[Saved data entries]
————
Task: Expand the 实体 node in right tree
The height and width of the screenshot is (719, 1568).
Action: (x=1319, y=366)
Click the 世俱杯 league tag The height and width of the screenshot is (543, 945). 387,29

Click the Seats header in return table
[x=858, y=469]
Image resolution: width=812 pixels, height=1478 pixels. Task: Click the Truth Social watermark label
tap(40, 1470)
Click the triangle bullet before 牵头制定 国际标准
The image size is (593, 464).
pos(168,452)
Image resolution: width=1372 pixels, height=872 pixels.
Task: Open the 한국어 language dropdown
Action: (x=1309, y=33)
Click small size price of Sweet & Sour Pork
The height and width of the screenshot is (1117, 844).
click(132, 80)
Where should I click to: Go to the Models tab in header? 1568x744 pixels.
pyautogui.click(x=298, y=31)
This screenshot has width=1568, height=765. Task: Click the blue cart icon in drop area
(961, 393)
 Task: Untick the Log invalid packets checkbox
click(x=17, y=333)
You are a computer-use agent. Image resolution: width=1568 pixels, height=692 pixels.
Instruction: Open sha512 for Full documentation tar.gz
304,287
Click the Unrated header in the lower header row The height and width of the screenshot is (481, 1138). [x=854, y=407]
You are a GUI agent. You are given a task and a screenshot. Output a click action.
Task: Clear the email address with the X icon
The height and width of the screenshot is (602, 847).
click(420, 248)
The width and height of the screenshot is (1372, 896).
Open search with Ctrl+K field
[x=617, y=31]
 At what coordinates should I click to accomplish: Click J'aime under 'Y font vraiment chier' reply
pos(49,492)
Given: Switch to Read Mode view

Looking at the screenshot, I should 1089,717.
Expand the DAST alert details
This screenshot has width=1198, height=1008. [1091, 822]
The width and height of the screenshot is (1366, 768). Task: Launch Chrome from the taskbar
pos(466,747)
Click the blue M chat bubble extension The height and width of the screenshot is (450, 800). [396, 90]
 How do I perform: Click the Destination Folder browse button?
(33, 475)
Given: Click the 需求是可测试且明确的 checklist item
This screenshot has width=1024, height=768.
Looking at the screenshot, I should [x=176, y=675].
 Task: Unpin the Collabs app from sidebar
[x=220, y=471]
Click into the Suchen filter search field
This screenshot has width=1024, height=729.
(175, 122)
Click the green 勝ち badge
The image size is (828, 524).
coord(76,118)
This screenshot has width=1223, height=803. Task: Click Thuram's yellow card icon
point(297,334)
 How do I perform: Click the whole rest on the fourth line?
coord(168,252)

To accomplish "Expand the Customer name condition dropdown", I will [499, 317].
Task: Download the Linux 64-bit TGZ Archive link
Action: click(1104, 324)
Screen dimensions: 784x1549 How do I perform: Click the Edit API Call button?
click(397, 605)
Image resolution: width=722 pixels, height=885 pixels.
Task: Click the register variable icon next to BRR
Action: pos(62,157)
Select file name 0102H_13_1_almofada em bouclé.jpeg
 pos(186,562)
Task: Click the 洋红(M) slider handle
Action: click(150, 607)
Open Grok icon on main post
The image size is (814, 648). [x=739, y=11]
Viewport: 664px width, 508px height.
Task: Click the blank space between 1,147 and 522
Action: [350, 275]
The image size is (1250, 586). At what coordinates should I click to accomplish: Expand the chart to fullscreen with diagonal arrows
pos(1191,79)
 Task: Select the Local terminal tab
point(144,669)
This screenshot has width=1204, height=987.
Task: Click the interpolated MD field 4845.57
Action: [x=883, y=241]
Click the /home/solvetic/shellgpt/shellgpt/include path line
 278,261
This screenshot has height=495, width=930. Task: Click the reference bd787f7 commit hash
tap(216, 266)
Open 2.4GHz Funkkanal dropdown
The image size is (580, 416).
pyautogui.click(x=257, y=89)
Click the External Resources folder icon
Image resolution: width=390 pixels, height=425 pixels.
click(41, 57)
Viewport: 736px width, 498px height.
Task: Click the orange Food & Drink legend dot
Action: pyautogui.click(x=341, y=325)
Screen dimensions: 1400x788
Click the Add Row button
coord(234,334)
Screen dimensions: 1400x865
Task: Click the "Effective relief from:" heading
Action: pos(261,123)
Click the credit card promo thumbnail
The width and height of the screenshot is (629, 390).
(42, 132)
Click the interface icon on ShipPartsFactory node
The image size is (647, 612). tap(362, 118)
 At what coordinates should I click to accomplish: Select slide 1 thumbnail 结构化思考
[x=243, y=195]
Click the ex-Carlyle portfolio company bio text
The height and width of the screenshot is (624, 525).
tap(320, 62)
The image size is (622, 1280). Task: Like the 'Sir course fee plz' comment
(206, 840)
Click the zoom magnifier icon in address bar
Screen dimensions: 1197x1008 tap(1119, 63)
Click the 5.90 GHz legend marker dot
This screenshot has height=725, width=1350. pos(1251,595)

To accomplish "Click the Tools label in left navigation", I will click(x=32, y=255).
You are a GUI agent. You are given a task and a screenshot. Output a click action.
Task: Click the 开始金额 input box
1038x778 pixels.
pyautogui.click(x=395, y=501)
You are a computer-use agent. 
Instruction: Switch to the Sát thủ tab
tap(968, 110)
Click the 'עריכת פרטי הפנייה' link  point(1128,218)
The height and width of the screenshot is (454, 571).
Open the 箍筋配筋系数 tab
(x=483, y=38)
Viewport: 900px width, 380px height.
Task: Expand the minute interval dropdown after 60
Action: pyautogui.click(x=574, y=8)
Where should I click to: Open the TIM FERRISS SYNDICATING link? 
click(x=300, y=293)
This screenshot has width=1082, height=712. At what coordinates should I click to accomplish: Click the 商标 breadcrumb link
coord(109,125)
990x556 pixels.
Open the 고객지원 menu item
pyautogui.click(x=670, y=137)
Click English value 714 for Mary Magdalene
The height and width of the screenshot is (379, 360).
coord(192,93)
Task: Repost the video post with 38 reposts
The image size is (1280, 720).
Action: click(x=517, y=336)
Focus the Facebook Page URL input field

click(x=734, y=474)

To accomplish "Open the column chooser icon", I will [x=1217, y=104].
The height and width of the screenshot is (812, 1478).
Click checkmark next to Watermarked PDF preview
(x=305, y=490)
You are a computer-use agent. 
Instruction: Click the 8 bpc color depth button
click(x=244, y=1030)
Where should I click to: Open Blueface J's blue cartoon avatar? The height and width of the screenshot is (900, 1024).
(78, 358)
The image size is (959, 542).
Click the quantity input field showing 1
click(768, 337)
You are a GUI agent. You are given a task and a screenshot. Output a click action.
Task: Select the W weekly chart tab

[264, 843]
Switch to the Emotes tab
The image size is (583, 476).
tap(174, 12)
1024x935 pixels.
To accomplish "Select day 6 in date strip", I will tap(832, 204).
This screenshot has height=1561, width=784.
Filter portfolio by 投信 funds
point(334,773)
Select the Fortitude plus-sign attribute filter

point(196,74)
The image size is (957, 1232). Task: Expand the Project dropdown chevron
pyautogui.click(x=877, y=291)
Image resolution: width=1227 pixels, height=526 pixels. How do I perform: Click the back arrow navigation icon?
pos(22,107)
————
> [The task]:
Going back over the entries above, copy word for word every line from the one that has "Open Grok icon on main post" on through the one that has "Task: Click the 开始金额 input box".

> [Result for this task]:
Open Grok icon on main post
The image size is (814, 648). [x=739, y=11]
Viewport: 664px width, 508px height.
Task: Click the blank space between 1,147 and 522
Action: [350, 275]
The image size is (1250, 586). At what coordinates should I click to accomplish: Expand the chart to fullscreen with diagonal arrows
pos(1191,79)
 Task: Select the Local terminal tab
point(144,669)
This screenshot has width=1204, height=987.
Task: Click the interpolated MD field 4845.57
Action: [x=883, y=241]
Click the /home/solvetic/shellgpt/shellgpt/include path line
 278,261
This screenshot has height=495, width=930. Task: Click the reference bd787f7 commit hash
tap(216, 266)
Open 2.4GHz Funkkanal dropdown
The image size is (580, 416).
pyautogui.click(x=257, y=89)
Click the External Resources folder icon
Image resolution: width=390 pixels, height=425 pixels.
click(41, 57)
Viewport: 736px width, 498px height.
Task: Click the orange Food & Drink legend dot
Action: pyautogui.click(x=341, y=325)
Screen dimensions: 1400x788
Click the Add Row button
coord(234,334)
Screen dimensions: 1400x865
Task: Click the "Effective relief from:" heading
Action: pos(261,123)
Click the credit card promo thumbnail
The width and height of the screenshot is (629, 390).
(42, 132)
Click the interface icon on ShipPartsFactory node
The image size is (647, 612). tap(362, 118)
 At what coordinates should I click to accomplish: Select slide 1 thumbnail 结构化思考
[x=243, y=195]
Click the ex-Carlyle portfolio company bio text
The height and width of the screenshot is (624, 525).
tap(320, 62)
The image size is (622, 1280). Task: Like the 'Sir course fee plz' comment
(206, 840)
Click the zoom magnifier icon in address bar
Screen dimensions: 1197x1008 tap(1119, 63)
Click the 5.90 GHz legend marker dot
This screenshot has height=725, width=1350. pos(1251,595)

To accomplish "Click the Tools label in left navigation", I will click(x=32, y=255).
You are a GUI agent. You are given a task and a screenshot. Output a click action.
Task: Click the 开始金额 input box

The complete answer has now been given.